> **Exercise prompt**:
For each line below, check for "agent"; give only the total of lines where it occurs.

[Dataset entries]
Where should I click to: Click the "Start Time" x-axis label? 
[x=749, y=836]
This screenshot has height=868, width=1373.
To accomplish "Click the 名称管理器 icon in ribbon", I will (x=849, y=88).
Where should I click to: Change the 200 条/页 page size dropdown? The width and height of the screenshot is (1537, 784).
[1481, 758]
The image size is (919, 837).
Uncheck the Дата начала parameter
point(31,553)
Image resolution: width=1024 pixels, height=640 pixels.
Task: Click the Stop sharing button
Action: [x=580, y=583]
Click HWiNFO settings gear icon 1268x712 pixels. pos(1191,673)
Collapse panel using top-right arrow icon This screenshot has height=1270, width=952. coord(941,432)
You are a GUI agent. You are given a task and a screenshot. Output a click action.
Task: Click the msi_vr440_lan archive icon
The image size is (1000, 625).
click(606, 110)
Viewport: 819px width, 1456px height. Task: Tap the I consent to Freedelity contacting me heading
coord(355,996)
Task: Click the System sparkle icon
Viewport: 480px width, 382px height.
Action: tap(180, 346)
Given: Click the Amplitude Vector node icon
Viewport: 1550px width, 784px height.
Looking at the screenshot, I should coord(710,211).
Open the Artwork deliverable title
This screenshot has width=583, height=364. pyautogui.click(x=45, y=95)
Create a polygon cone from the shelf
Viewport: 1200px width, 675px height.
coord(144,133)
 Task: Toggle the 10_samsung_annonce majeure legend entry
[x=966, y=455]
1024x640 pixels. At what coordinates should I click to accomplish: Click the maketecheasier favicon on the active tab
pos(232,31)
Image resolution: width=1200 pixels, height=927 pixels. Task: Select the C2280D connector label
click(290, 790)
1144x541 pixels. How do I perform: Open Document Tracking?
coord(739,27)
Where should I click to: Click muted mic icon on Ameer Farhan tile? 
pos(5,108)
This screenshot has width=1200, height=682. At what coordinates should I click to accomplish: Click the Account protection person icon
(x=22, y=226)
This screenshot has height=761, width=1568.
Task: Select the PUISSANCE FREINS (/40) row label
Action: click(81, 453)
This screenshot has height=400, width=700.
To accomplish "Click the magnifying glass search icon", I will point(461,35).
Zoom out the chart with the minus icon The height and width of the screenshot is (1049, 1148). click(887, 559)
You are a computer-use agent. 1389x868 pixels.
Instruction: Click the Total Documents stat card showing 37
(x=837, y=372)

> **Solution for this exercise**:
2